A person spins the pointer and is awarded the amount indicated by the pointer.

(A circle with 3 sections divided: $2, $5, $10). The pointer stops on $2.

It costs $6 to play the game. Determine:


a.) The expectation of a person who plays the game.

b.) The fair price to play the game.

expected value

= (1/3)($2) + (1/3)($5) + (1/3)($10) = $5.67

Draw your conclusion.

what do you mean by draw your conclusion?

To determine the expectation and fair price of playing the game, we first need to understand the concept of expected value.

The expected value (or expectation) of an event is the average value we can expect to get if we repeat the event many times. It is calculated by multiplying each outcome by its probability, and then summing up the products.

a.) To determine the expectation of a person who plays the game, we need to consider the payouts and their probabilities.
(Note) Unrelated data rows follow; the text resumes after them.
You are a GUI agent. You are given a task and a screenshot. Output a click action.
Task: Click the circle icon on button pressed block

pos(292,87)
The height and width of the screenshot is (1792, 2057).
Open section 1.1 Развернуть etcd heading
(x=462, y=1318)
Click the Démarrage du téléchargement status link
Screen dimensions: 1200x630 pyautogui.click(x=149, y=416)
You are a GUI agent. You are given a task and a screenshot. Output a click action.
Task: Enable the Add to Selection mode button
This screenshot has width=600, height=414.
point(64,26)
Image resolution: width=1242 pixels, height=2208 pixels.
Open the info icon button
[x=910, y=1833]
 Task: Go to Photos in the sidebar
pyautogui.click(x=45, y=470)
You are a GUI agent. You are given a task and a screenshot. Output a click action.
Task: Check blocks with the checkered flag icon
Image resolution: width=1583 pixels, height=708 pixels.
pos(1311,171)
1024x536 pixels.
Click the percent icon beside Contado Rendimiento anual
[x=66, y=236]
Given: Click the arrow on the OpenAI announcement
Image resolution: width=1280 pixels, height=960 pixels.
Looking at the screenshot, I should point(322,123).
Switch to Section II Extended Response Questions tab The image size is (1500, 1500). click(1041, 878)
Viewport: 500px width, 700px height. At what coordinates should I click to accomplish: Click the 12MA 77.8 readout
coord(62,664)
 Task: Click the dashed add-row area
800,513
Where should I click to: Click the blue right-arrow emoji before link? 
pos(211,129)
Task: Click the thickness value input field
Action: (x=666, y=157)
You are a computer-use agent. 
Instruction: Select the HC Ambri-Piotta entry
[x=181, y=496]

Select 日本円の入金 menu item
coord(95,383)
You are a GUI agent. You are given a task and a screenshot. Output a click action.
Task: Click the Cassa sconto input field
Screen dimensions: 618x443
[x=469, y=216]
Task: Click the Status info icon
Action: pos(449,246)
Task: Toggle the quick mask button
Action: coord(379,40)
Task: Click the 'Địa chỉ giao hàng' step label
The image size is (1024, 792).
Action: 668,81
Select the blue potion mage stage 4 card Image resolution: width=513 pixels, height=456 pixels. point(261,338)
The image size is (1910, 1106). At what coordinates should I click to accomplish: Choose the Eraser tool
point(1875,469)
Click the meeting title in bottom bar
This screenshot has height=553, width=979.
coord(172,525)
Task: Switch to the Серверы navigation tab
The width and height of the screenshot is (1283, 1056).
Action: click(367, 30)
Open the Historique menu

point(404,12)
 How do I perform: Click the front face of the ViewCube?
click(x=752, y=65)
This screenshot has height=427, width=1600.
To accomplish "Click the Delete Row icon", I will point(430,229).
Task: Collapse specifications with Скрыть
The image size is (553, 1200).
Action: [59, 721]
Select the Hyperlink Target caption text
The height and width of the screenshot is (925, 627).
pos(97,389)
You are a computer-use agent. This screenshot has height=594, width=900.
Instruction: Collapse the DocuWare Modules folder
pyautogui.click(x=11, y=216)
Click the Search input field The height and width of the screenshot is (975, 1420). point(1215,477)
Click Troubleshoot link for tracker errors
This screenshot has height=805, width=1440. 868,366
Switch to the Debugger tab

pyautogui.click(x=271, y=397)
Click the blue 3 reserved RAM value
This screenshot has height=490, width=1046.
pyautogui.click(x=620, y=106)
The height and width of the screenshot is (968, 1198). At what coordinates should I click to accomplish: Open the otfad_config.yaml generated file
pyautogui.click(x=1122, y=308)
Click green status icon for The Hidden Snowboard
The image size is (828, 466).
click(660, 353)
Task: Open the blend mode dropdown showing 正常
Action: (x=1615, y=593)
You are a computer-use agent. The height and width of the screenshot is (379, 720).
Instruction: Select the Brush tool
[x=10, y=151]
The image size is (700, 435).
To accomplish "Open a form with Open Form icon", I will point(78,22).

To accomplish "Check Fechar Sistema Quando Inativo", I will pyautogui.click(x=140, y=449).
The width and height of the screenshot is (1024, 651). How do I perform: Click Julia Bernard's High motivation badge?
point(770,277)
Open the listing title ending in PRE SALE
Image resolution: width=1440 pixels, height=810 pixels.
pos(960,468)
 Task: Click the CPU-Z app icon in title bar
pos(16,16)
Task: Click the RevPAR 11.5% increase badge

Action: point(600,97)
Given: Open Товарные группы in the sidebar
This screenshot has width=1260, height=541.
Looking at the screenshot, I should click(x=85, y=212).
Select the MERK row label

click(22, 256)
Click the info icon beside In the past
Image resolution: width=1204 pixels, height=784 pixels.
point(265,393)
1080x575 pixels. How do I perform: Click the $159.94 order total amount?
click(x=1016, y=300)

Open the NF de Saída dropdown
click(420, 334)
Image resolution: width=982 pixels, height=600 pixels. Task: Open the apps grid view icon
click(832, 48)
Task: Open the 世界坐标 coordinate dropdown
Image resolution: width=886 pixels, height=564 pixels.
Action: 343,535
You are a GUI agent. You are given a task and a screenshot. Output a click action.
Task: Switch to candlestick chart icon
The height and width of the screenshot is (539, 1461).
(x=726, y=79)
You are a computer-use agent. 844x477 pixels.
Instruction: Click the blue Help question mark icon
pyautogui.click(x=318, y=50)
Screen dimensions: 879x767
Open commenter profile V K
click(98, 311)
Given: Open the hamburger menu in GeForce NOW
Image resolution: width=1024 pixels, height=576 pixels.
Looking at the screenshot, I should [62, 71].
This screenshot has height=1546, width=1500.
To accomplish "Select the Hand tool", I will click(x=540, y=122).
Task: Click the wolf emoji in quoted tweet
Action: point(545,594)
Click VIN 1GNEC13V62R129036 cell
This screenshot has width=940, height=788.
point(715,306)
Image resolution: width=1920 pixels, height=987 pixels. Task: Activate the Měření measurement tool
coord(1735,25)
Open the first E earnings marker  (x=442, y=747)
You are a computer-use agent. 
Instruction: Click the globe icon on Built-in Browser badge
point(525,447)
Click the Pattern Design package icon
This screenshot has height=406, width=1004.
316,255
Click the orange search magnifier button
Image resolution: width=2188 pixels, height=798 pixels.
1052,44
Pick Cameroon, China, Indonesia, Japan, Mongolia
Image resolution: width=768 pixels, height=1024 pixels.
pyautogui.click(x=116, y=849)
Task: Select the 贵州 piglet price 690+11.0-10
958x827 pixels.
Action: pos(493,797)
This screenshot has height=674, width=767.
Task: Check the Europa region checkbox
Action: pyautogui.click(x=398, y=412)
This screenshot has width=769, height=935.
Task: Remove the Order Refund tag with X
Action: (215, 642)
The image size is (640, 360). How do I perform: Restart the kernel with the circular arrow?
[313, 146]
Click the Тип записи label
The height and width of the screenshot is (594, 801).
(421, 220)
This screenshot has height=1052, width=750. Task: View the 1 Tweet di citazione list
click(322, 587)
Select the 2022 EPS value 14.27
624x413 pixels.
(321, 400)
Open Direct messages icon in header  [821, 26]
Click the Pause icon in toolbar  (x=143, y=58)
In this game, there are three possible outcomes: $2, $5, and $10. The probabilities for each outcome depend on the fairness of the game, and assuming each section on the wheel is equally likely to be landed on, we can assign the probabilities as 1/3 for each outcome.

To calculate the expectation, we multiply each outcome by its probability and sum them up:

(Probability of $2) * (Payout of $2) + (Probability of $5) * (Payout of $5) + (Probability of $10) * (Payout of $10)

(1/3) * $2 + (1/3) * $5 + (1/3) * $10 = $2/3 + $5/3 + $10/3 = $17/3 ≈ $5.67

Therefore, the expectation for a person who plays the game is approximately $5.67.

b.) The fair price of playing the game is the amount that would make the game have an expected value of 0. In other words, it is the price at which a person's expected gain or loss from playing the game is zero.

Since the game costs $6 to play, we need to find the amount that, when subtracted from the expectation, equals zero.

$5.67 - (Amount spent on the game) = 0

Solving for the amount spent on the game:

$5.67 - (Amount spent on the game) = 0
Amount spent on the game = $5.67

Therefore, the fair price to play the game is approximately $5.67.